**The task**
Starting with the line that contains "Events (578, 99)" and stopping after the line that contains "LA CULTURA IL SAGGIATORE (341, 213)", copy the entries below exactly. Include nothing else.
=== Section Start ===
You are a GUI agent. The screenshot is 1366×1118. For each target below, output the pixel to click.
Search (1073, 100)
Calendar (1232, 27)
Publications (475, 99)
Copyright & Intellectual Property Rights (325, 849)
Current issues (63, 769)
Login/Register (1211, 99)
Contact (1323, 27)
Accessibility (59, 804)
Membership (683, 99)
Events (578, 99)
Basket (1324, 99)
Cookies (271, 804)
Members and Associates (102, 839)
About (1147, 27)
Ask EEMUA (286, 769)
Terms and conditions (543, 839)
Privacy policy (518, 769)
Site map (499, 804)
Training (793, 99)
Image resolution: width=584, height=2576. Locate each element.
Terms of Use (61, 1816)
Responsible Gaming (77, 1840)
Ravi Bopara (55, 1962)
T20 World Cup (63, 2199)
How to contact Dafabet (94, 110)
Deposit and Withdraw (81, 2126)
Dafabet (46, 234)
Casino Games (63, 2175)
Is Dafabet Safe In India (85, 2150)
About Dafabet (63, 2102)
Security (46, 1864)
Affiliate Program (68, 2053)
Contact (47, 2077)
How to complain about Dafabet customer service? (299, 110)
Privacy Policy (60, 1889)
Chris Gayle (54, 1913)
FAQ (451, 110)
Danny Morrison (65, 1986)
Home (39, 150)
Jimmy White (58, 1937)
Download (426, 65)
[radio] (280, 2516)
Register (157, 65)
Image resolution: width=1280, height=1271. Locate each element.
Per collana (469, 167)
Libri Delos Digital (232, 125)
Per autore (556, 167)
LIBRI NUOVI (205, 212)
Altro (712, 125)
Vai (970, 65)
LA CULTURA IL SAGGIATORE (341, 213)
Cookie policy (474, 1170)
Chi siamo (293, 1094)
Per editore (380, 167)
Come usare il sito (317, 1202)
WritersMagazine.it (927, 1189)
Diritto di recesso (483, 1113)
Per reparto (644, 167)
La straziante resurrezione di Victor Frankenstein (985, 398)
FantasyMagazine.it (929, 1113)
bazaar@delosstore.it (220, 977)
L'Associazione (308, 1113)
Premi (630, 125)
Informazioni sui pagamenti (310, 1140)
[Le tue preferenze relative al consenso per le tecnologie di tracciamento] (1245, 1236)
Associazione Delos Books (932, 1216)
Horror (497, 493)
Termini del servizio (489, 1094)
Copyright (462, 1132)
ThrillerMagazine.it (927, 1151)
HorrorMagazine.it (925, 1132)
=== Section End ===
**Completed exercise**
Events (578, 99)
Basket (1324, 99)
Cookies (271, 804)
Members and Associates (102, 839)
About (1147, 27)
Ask EEMUA (286, 769)
Terms and conditions (543, 839)
Privacy policy (518, 769)
Site map (499, 804)
Training (793, 99)
Image resolution: width=584, height=2576. Locate each element.
Terms of Use (61, 1816)
Responsible Gaming (77, 1840)
Ravi Bopara (55, 1962)
T20 World Cup (63, 2199)
How to contact Dafabet (94, 110)
Deposit and Withdraw (81, 2126)
Dafabet (46, 234)
Casino Games (63, 2175)
Is Dafabet Safe In India (85, 2150)
About Dafabet (63, 2102)
Security (46, 1864)
Affiliate Program (68, 2053)
Contact (47, 2077)
How to complain about Dafabet customer service? (299, 110)
Privacy Policy (60, 1889)
Chris Gayle (54, 1913)
FAQ (451, 110)
Danny Morrison (65, 1986)
Home (39, 150)
Jimmy White (58, 1937)
Download (426, 65)
[radio] (280, 2516)
Register (157, 65)
Image resolution: width=1280, height=1271. Locate each element.
Per collana (469, 167)
Libri Delos Digital (232, 125)
Per autore (556, 167)
LIBRI NUOVI (205, 212)
Altro (712, 125)
Vai (970, 65)
LA CULTURA IL SAGGIATORE (341, 213)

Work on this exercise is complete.